From this point on, the film is a series of left turns, with detours into amnesia, astral projection, alien technology, and false imprisonment.  By the time Tony’s drifting through space in what looks like a magical refrigerator, it’s unclear exactly how each twist is related, beyond a loose sense that something epic is going on.  At times, the movie comes across like the breathless sci-fi equivalent of North by Northwest.  Alas, Tony’s sojourns into space also reveal PROXIMA‘s greatest weakness: its budget is tragically outstripped by its imagination, and its special effects are universally cheap and shoddy.

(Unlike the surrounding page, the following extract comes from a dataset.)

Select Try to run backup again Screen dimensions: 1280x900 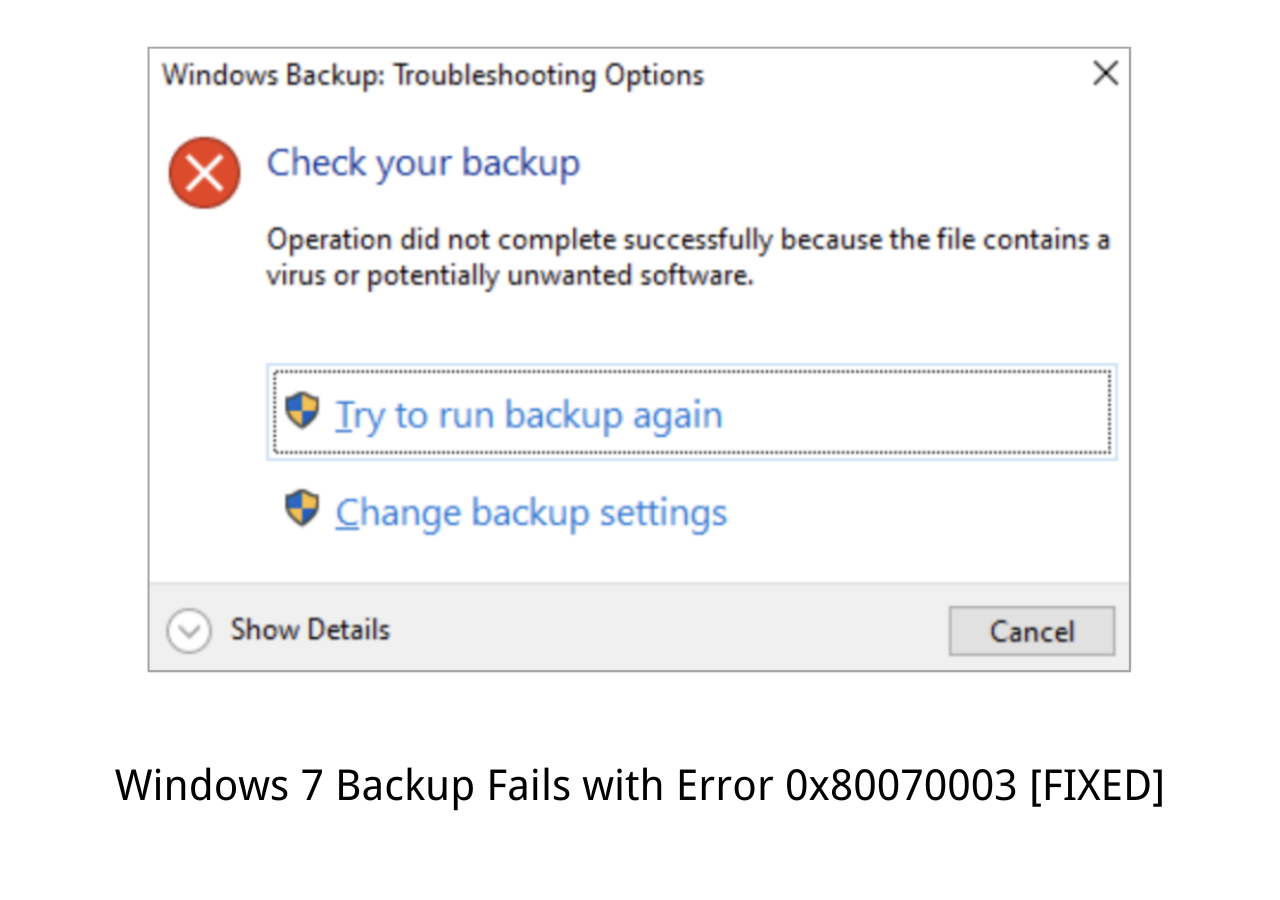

That said, it’s impressive how far Atanes goes with so little money, and PROXIMA ends with a string of stunning, otherworldly visions mixing its meager effects with real-world landscapes.  Furthermore, at no point is PROXIMA entirely beholden to its effects budget: unlike many Philip K. Dick adaptations, it stays away from action-oriented set-pieces, sticking to a more introspective, cerebral realm.  It’s less about the adventure itself, and more about the egotism of imagining oneself at the center of a vast, interplanetary saga.  As Cadecq says early in the film, “We are the protagonists now!”  But as Tony must learn, bridging the gulf between sci-fi and real life isn’t all it”s cracked up to be.


Proxima is a very Philip K. Dick-ian film with its abrupt conceptual twists and shifting revelations about what is real.”–Richard Scheib, Moria: The Science Fiction, Fantasy and Horror Review (DVD)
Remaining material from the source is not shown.